The Beast of Terror is the seamstress of tight fitting clothes

      No one can tell me this constant energy expended to move my fatness about doesn't rob me of my Vigilance, sap me of my Courage, Conviction and Right Action to chase and tackle the Beast of Terror.   No.  I want to sit in an armchair and have the Beast run to me, fall into my arms so I can tie him up with the least effort.
      I know the Beast of Terror isn't fat.   He is lean and mean, wiry, with red devil eyes and sharp fangs that drip with his drool as he laughs at America's fatness.   He can waltz into town, taunt the citizens and run around in circles safely.  He knows no one can catch him because they're too busy being distracted by bagels and Ben & Jerry's and worrying about seat-belt extenders and the size of their bed, and where to buy the "full-figured doll" so they can teach their children that being "fat" is okay.
      Around the world, the people we are trying to save from despotic leaders we call Terrorists must be laughing at us.  "How can they, those American fat-asses, claim to want to save us when they are so busy stuffing their faces and getting fat?   Maybe they just want to conquer us and eat us!"

#### [Dataset section]
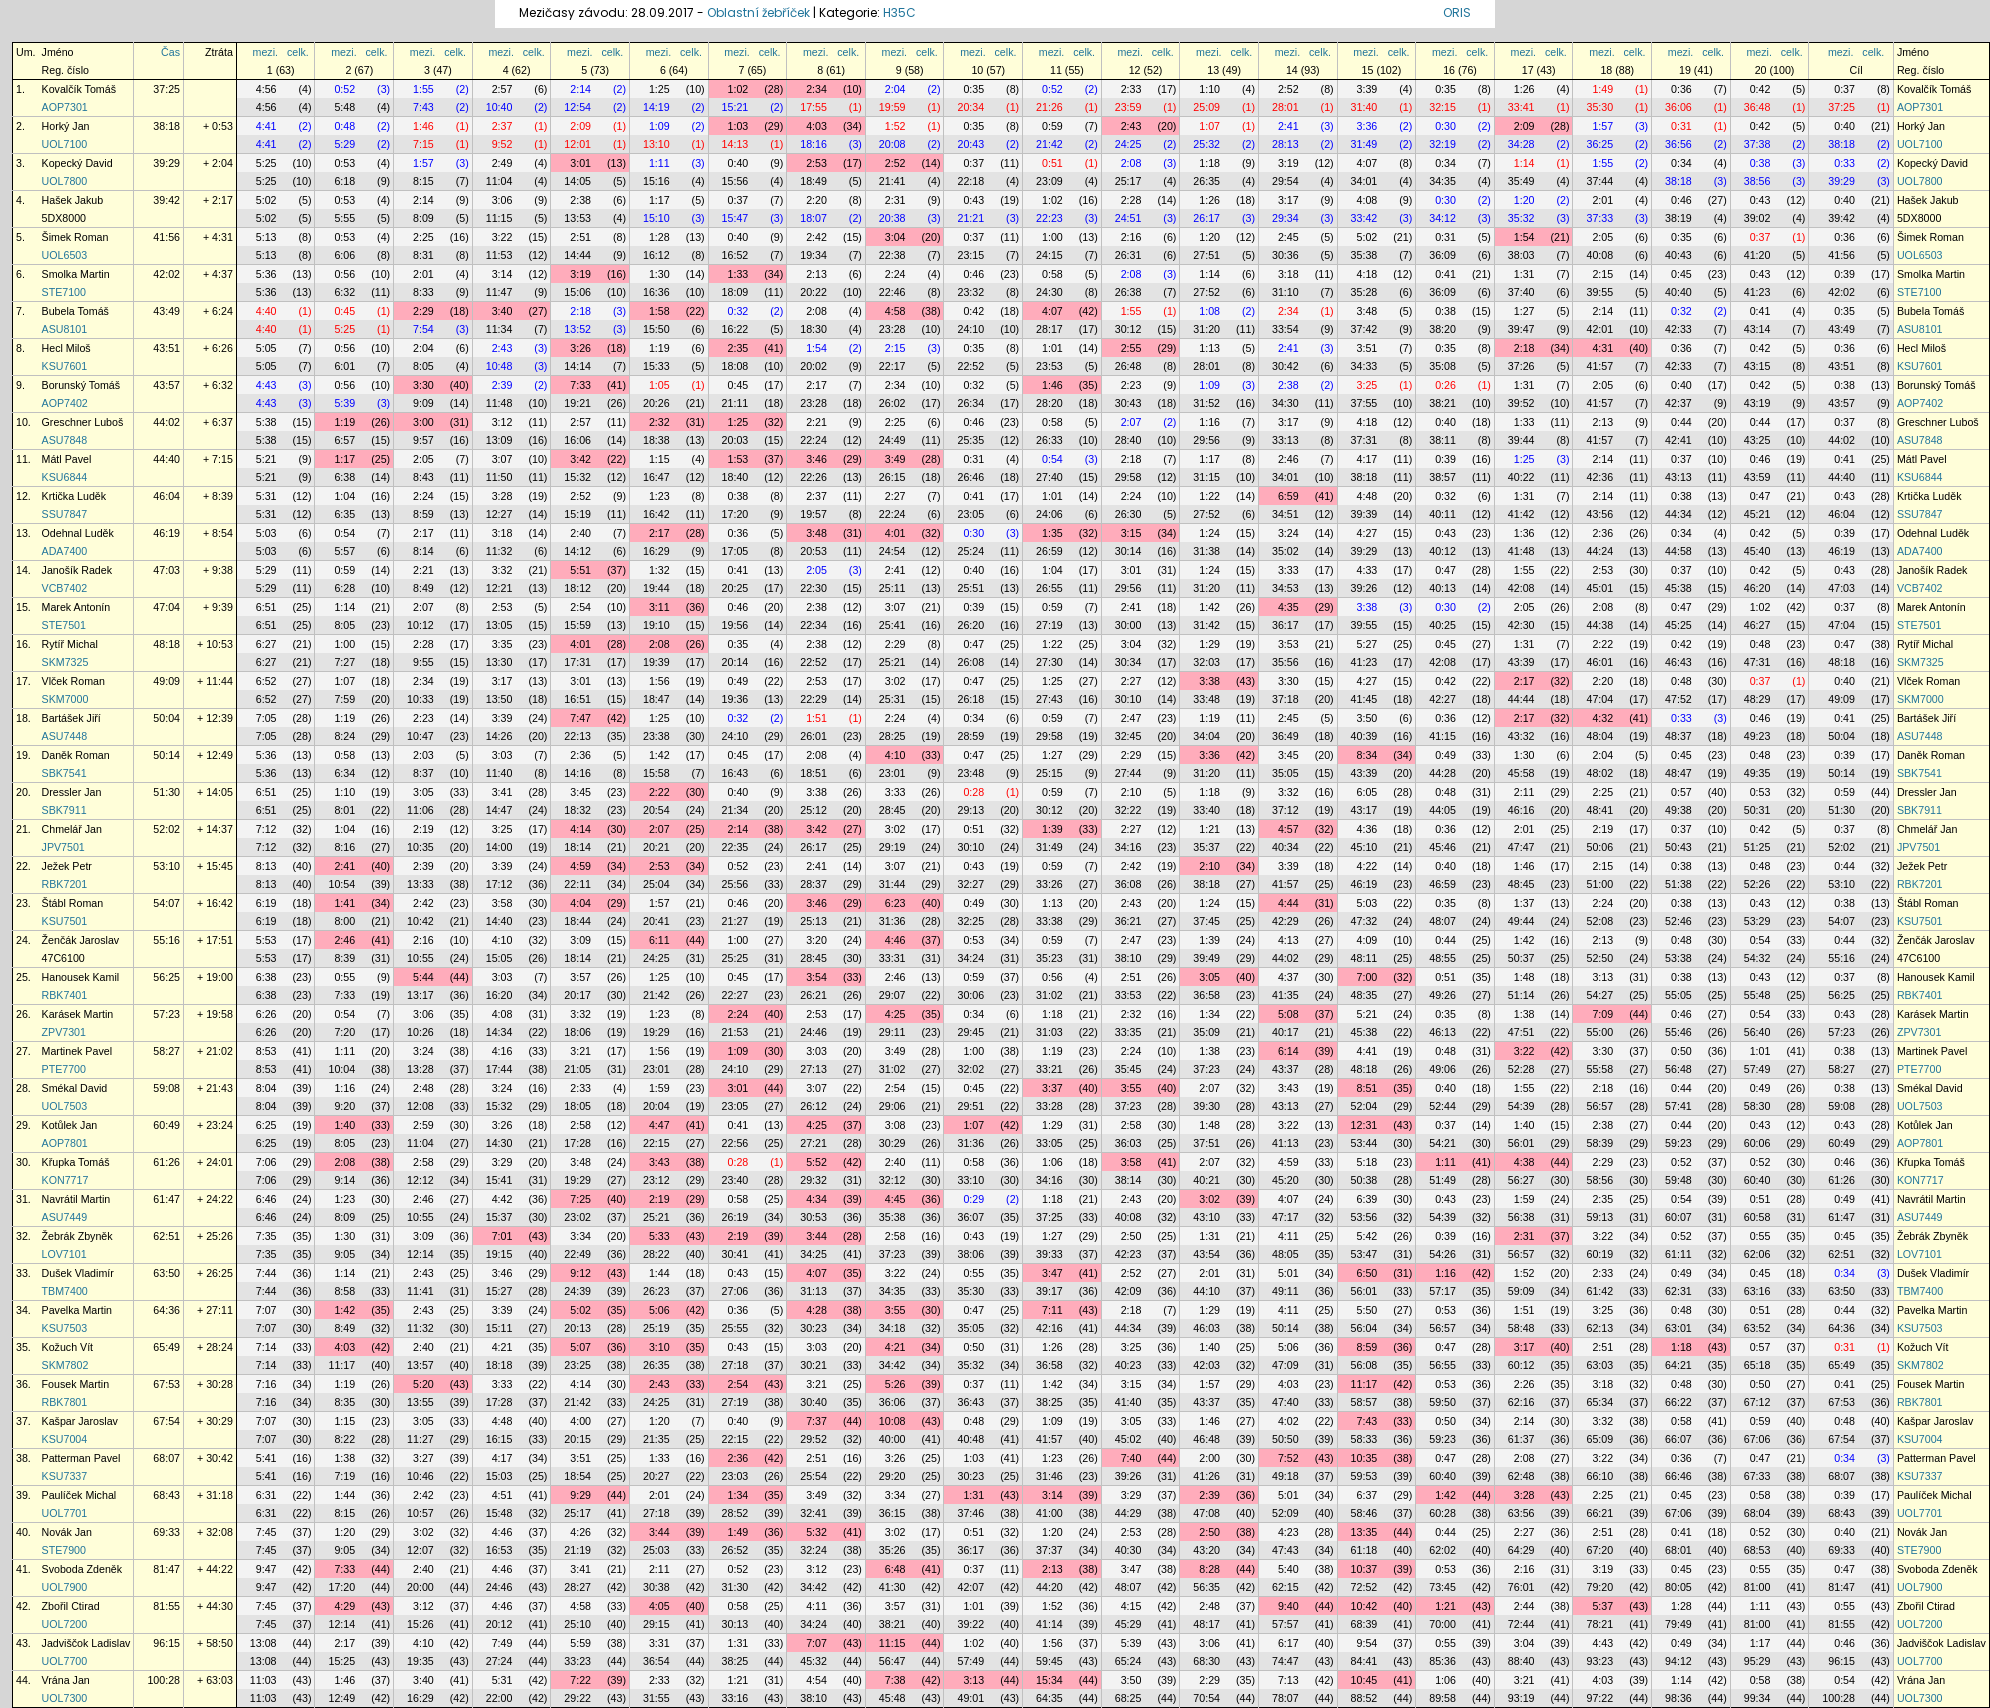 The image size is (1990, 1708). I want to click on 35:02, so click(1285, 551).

#### [Task requirements]
a: Write out the Beast of Terror piece, starting at "No one can tell" and ending at "the least effort.".
b: Carry the Beast of Terror piece forward, beginning right after its last sentence.

#### [Results for the exercise]
a:
No one can tell me this constant energy expended to move my fatness about doesn't rob me of my Vigilance, sap me of my Courage, Conviction and Right Action to chase and tackle the Beast of Terror.   No.  I want to sit in an armchair and have the Beast run to me, fall into my arms so I can tie him up with the least effort.

b:
       Oh, yes.  Fat is Terrorism.   Fat is sating the Beast of Terror.   Fat is feeding into Fear, Intimidation and Complacency.   It is the ultimate surrender a society makes in its resignation, its social capitulation to Complacency.

..............on FAT !!!

We (I)  must wage war .....

       The great weapon of mass destruction, I believe, isn't nuclear bombs or bio-chemical warfare--it's carbohydrates.   And, we shove them endlessly in our mouths, eating Terrorism rather than banishing it.        Maybe we should wage war on the Complacency of the fat cell before we attack Iraq.  
       If we don't, Terrorism won't have to worry about Terrorizing us, we'll do it all by ourselves.